---------- Passage provided ----------

Pair this with rg 'iroha_confidential_(root|frontier)_evictions_total' to prove the eviction counters advanced after a maintenance window. The calibration doc (docs/source/confidential_assets_calibration.md) records the signed baselines and links to the corresponding governance acknowledgement.

The same dashboard now surfaces the Halo2 verifier cache counters exposed via iroha_zk_verifier_cache_events_total{cache,event} (cache = vk | builtin, event = hit | miss). Use these counters to compute the 5-minute miss ratio:

curl -s http://127.0.0.1:8180/metrics \\
  | rg 'iroha_zk_verifier_cache_events_total{cache="vk",event="(hit|miss)"}'

dashboards/alerts/confidential_assets_rules.yml ships the ConfidentialVerifierCacheMissSpike warning whenever misses exceed 40% of lookups for ten minutes, ensuring cache regressions are caught alongside the tree-depth guard.

Norito RPC degraded runbook

Use this checklist when the Norito transport fails SLOs or generates alerts:

  • Primary signals: ToriiNoritoRpcErrorSpike, ToriiNoritoRpcLatencyDegraded, ToriiNoritoRpcSilentTraffic, torii_norito_decode_failures_total, and torii_request_duration_seconds_bucket{scheme="norito_rpc"} panels in dashboards/grafana/torii_norito_rpc_observability.json.

---------- Recorded data ----------

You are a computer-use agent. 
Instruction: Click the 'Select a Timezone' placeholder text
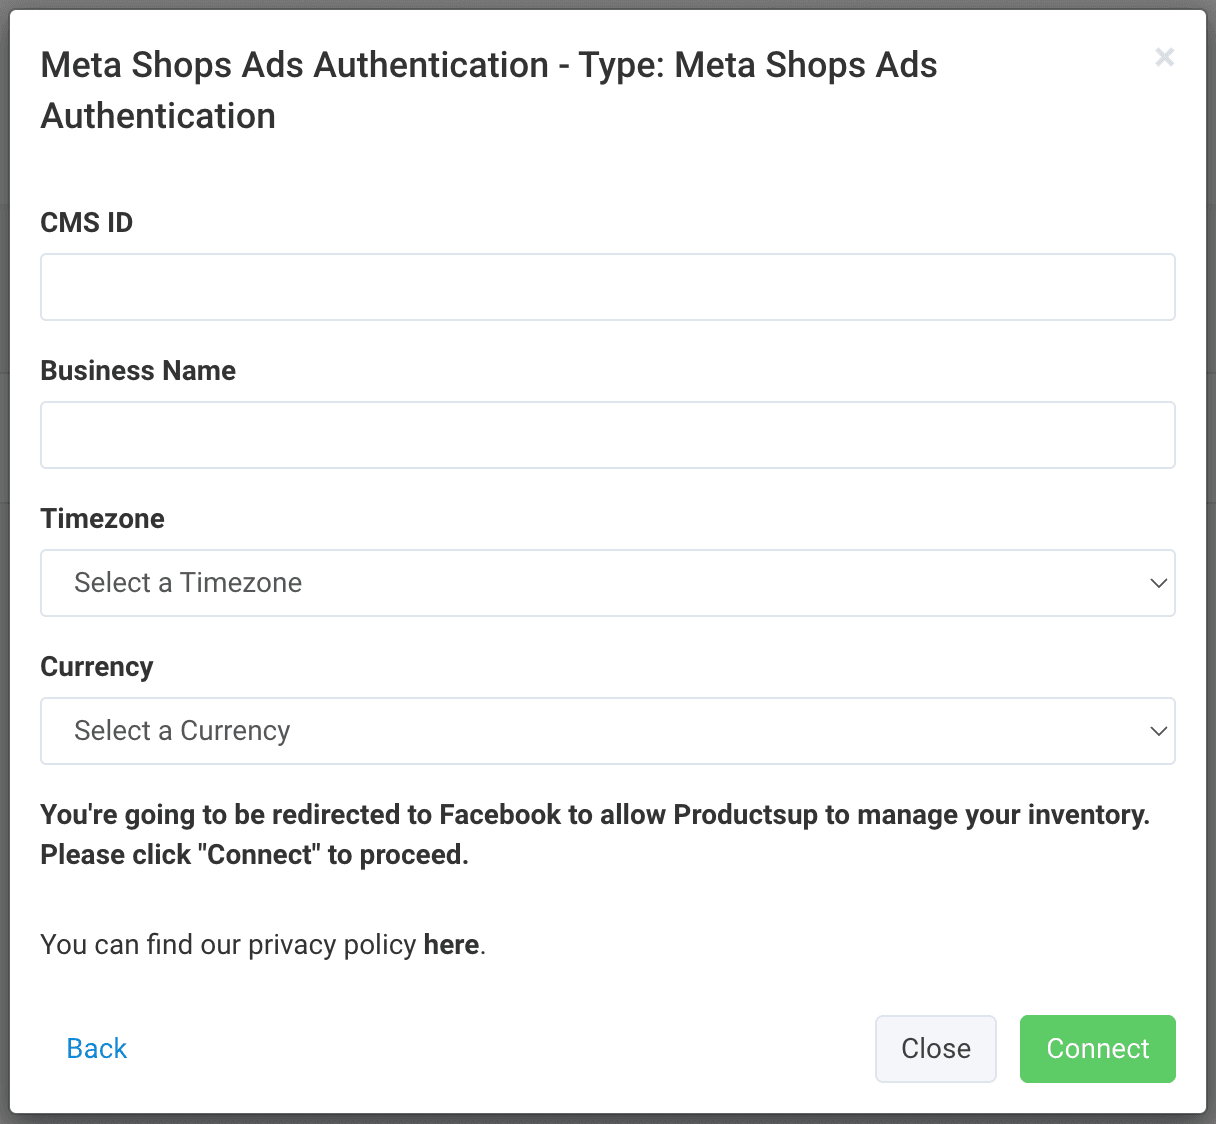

----------

▸ Exercises
**A.** List every file path named in the Iroha monitoring passage.
**B.** Write out everything in the Iroha monitoring passage from "Pair this with" down to "corresponding governance acknowledgement.".

▸ Answers in order
**A.**
- docs/source/confidential_assets_calibration.md
- dashboards/alerts/confidential_assets_rules.yml
- dashboards/grafana/torii_norito_rpc_observability.json

**B.**
Pair this with rg 'iroha_confidential_(root|frontier)_evictions_total' to prove the eviction counters advanced after a maintenance window. The calibration doc (docs/source/confidential_assets_calibration.md) records the signed baselines and links to the corresponding governance acknowledgement.